What is expected
Please quote exactly the lines below from the line containing "You are a computer-use agent. The image size is (1424, 840)." to the line containing "Screen dimensions: 1400x844", both lines included, and nothing else.

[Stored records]
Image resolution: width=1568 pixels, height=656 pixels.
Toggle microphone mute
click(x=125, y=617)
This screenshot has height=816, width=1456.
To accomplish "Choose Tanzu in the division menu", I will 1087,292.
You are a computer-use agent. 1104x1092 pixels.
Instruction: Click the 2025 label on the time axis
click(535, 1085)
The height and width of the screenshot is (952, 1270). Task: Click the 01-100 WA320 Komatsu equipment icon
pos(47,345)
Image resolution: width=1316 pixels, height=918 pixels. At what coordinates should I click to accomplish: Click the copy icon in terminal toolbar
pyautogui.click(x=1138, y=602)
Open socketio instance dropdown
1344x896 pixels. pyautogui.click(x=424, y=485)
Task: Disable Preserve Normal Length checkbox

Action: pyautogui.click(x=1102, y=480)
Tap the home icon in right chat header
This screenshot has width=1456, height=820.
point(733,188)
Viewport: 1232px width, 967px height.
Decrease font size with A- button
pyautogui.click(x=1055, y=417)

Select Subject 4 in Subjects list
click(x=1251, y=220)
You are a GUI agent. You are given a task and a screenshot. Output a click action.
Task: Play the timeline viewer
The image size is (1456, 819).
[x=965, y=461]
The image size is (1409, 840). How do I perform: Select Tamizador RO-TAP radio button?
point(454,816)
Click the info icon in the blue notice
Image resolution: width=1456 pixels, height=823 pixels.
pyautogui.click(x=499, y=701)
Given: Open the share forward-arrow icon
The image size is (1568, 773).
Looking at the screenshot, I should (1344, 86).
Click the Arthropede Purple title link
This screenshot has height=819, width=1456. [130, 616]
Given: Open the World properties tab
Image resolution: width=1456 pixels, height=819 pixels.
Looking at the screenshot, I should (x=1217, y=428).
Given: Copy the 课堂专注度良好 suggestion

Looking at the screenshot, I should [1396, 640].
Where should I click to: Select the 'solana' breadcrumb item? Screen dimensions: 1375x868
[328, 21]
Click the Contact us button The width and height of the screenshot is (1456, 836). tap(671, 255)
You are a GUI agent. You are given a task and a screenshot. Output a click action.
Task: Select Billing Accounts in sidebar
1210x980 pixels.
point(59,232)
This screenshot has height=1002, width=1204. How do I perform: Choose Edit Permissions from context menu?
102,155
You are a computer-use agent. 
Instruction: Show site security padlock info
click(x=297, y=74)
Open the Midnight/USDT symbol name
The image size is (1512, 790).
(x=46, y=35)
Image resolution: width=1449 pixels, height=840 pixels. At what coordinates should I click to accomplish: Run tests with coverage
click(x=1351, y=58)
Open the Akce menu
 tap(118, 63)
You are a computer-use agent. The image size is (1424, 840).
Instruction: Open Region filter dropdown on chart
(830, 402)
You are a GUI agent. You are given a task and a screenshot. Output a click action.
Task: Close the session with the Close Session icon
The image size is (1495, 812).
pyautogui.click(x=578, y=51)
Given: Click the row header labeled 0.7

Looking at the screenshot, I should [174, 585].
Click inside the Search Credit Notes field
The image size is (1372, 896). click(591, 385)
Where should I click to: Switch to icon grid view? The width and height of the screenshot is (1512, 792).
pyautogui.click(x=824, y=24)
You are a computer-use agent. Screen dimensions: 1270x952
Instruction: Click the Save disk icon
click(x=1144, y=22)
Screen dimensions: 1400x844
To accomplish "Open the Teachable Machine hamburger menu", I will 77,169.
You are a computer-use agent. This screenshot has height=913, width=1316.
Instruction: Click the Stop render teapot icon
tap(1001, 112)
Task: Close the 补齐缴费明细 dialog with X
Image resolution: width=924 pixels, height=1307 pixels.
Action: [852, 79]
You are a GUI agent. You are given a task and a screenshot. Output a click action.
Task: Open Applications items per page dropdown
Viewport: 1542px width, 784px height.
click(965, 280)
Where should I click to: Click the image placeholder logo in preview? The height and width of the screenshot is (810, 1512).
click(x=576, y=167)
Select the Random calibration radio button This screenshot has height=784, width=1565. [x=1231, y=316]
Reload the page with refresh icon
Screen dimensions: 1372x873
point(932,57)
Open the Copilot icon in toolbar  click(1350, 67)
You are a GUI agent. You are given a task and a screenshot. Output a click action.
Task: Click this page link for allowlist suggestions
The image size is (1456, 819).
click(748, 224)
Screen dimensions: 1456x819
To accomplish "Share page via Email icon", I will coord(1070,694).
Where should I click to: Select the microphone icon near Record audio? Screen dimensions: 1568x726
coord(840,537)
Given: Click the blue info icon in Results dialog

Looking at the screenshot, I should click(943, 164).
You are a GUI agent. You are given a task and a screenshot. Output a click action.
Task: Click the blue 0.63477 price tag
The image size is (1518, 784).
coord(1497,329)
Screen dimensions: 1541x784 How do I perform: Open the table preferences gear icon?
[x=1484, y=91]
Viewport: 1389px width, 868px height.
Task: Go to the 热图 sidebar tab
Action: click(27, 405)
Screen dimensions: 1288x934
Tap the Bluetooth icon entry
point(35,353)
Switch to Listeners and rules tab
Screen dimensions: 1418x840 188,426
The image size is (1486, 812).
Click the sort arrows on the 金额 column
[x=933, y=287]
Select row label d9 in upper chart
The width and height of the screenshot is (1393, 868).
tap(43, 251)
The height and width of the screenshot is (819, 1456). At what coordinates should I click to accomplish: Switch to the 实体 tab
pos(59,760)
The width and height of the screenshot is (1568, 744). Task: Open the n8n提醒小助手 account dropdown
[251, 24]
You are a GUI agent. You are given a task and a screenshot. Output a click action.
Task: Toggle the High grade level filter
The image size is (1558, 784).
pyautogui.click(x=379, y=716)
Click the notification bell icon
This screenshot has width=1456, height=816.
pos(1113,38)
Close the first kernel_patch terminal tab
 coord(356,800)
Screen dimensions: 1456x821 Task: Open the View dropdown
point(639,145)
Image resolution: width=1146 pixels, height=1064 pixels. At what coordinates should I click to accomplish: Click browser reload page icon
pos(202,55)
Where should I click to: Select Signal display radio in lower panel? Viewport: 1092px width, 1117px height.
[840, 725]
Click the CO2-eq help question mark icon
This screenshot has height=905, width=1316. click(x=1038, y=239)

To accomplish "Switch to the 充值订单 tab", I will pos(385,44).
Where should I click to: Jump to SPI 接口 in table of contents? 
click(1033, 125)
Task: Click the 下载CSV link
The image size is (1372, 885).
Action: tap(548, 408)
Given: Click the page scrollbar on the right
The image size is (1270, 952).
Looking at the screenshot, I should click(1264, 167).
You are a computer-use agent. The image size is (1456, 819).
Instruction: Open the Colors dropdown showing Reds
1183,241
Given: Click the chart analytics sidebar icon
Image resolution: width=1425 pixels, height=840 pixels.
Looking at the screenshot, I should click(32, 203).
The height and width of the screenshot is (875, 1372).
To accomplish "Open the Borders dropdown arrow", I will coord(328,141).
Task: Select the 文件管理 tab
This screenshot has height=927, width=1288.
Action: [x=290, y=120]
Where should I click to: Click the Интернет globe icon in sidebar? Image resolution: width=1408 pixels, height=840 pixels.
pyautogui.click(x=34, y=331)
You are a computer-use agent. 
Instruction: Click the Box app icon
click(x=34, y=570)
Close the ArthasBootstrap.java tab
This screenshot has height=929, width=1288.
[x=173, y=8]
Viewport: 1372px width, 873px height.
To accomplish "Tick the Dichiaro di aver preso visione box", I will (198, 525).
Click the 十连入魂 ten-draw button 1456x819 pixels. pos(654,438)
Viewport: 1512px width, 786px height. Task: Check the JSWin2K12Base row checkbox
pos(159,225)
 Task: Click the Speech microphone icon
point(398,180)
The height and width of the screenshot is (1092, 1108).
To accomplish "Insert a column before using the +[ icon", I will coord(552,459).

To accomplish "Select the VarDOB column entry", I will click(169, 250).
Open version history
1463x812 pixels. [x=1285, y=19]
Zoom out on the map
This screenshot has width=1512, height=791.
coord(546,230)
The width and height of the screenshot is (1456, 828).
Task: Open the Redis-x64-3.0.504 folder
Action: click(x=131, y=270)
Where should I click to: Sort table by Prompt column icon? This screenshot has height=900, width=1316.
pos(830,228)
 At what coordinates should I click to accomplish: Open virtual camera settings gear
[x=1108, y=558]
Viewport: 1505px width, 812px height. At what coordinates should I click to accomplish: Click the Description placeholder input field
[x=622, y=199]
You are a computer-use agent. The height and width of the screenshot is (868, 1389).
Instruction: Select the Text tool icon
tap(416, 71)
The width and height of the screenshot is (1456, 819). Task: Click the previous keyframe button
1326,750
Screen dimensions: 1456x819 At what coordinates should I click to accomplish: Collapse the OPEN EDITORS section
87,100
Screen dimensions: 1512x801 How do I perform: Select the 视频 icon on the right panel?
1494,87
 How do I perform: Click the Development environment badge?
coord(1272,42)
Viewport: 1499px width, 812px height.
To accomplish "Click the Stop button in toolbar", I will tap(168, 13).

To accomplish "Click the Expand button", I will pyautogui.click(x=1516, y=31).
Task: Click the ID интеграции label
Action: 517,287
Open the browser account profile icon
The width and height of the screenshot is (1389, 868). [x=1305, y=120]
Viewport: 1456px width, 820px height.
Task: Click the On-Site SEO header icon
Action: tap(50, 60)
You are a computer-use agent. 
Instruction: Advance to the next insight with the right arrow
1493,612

Answer box
You are a computer-use agent. The image size is (1424, 840).
Instruction: Open Region filter dropdown on chart
(830, 402)
You are a GUI agent. You are given a task and a screenshot. Output a click action.
Task: Close the session with the Close Session icon
The image size is (1495, 812).
pyautogui.click(x=578, y=51)
Given: Click the row header labeled 0.7

Looking at the screenshot, I should [174, 585].
Click inside the Search Credit Notes field
The image size is (1372, 896). click(591, 385)
Where should I click to: Switch to icon grid view? The width and height of the screenshot is (1512, 792).
pyautogui.click(x=824, y=24)
You are a computer-use agent. Screen dimensions: 1270x952
Instruction: Click the Save disk icon
click(x=1144, y=22)
Screen dimensions: 1400x844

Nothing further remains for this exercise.